To do ->
Copy out the lines of the data below unchanged, starting with the line that contains "You are a GUI" and going on through the line that contains "(x=1256, y=95)".

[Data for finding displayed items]
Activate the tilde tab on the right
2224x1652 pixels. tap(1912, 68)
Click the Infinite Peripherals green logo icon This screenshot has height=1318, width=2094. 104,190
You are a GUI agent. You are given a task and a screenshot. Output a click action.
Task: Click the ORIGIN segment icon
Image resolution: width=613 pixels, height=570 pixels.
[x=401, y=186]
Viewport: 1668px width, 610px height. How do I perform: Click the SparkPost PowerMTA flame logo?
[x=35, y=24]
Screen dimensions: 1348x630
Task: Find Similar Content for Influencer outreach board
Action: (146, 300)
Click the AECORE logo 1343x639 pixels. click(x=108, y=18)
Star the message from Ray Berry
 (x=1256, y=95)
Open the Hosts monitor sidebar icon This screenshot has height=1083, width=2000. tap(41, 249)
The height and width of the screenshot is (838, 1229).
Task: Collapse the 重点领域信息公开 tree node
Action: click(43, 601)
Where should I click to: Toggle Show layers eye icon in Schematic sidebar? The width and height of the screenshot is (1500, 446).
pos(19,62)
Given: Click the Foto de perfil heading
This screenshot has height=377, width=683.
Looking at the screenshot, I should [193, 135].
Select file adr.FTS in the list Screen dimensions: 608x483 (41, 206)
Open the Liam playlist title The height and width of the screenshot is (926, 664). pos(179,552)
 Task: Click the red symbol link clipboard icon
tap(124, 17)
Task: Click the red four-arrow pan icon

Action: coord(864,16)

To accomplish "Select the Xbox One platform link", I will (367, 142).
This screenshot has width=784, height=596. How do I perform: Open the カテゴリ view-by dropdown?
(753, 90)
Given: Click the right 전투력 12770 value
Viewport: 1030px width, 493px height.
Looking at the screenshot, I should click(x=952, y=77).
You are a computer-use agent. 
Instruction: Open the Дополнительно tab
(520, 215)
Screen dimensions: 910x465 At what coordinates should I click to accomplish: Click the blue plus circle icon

The response ->
You are a GUI agent. You are given a task and a screenshot. Output a click action.
Task: Click the ORIGIN segment icon
Image resolution: width=613 pixels, height=570 pixels.
[x=401, y=186]
Viewport: 1668px width, 610px height. How do I perform: Click the SparkPost PowerMTA flame logo?
[x=35, y=24]
Screen dimensions: 1348x630
Task: Find Similar Content for Influencer outreach board
Action: (146, 300)
Click the AECORE logo 1343x639 pixels. click(x=108, y=18)
Star the message from Ray Berry
 (x=1256, y=95)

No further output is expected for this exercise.